* _Short task_:
Please copy the items below verbatim, everything from the line containing "What do you see at coordinates (138, 80)" down to the line containing "What do you see at coordinates (620, 680)", both of those lines included.

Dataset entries
____

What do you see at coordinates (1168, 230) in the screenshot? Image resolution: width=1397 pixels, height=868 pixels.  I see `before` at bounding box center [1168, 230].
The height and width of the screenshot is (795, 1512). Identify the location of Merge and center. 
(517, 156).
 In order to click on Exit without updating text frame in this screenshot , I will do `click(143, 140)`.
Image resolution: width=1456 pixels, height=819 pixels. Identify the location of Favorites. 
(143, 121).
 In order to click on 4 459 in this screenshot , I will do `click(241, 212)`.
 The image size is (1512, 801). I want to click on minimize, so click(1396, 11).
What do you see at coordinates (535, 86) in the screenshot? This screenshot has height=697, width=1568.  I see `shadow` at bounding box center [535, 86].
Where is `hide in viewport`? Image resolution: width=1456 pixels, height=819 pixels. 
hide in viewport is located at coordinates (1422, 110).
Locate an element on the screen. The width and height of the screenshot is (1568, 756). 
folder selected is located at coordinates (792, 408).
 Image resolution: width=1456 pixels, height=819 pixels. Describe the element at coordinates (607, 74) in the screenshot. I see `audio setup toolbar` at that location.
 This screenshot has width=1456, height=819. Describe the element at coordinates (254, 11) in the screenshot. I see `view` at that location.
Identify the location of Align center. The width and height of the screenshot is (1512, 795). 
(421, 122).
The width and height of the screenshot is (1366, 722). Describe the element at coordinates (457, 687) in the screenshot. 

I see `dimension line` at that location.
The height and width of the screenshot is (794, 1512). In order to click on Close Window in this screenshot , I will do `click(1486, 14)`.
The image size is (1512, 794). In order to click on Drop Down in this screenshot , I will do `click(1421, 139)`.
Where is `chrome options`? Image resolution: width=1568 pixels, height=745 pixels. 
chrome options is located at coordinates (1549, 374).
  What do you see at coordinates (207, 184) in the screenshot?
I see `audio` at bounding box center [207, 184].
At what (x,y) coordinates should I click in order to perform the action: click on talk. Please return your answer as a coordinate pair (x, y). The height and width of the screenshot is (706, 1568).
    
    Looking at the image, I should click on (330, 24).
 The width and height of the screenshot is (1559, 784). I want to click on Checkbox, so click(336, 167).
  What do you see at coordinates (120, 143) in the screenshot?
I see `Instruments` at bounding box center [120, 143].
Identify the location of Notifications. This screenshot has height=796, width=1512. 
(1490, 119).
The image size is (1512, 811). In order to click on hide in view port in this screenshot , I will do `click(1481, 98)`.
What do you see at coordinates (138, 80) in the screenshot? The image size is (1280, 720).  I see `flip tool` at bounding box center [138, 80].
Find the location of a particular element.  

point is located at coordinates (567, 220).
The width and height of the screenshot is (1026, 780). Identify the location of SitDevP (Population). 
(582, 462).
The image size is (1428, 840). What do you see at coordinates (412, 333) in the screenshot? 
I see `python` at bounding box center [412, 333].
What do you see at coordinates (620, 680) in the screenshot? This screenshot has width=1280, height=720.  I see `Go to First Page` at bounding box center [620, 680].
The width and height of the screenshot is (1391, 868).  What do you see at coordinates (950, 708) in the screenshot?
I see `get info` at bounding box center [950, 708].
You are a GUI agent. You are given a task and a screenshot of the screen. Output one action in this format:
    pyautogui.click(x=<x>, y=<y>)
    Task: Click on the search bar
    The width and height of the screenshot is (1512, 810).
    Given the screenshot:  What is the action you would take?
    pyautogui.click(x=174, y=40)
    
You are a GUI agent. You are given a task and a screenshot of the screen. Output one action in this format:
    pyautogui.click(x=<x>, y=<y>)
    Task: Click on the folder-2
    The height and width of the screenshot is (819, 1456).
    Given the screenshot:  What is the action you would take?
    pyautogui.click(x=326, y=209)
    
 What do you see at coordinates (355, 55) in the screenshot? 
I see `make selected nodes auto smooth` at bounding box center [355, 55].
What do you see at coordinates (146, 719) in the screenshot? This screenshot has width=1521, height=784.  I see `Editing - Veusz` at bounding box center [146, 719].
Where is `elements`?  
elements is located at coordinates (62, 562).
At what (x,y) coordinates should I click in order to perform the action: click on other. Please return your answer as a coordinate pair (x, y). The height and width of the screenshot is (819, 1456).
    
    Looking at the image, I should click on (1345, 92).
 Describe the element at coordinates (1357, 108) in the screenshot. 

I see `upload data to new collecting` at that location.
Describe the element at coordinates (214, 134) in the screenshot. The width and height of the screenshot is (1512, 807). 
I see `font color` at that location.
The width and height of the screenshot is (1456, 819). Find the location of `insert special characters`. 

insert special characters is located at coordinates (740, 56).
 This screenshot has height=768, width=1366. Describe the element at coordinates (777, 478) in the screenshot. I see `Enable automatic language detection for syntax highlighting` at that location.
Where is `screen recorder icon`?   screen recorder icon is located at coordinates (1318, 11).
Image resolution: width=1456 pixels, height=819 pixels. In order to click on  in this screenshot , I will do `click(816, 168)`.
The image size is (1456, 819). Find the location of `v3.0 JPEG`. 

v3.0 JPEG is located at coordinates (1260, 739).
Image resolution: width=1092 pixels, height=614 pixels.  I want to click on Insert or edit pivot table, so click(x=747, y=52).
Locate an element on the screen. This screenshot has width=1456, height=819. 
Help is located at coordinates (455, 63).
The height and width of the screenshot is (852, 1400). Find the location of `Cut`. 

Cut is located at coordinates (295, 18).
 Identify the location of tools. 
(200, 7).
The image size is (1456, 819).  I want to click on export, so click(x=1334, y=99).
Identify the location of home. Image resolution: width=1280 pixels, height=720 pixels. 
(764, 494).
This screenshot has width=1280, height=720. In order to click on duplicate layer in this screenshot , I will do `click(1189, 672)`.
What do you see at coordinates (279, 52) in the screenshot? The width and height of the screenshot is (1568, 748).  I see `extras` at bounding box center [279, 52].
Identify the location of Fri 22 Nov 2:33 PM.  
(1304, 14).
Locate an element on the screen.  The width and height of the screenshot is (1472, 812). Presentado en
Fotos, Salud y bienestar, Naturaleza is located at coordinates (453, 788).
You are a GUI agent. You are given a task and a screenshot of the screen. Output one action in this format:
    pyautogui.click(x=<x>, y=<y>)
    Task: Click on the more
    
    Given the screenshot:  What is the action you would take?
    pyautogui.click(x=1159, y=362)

____

* _Completed task_:
What do you see at coordinates (138, 80) in the screenshot? The image size is (1280, 720).  I see `flip tool` at bounding box center [138, 80].
Find the location of a particular element.  

point is located at coordinates (567, 220).
The width and height of the screenshot is (1026, 780). Identify the location of SitDevP (Population). 
(582, 462).
The image size is (1428, 840). What do you see at coordinates (412, 333) in the screenshot? 
I see `python` at bounding box center [412, 333].
What do you see at coordinates (620, 680) in the screenshot? This screenshot has width=1280, height=720.  I see `Go to First Page` at bounding box center [620, 680].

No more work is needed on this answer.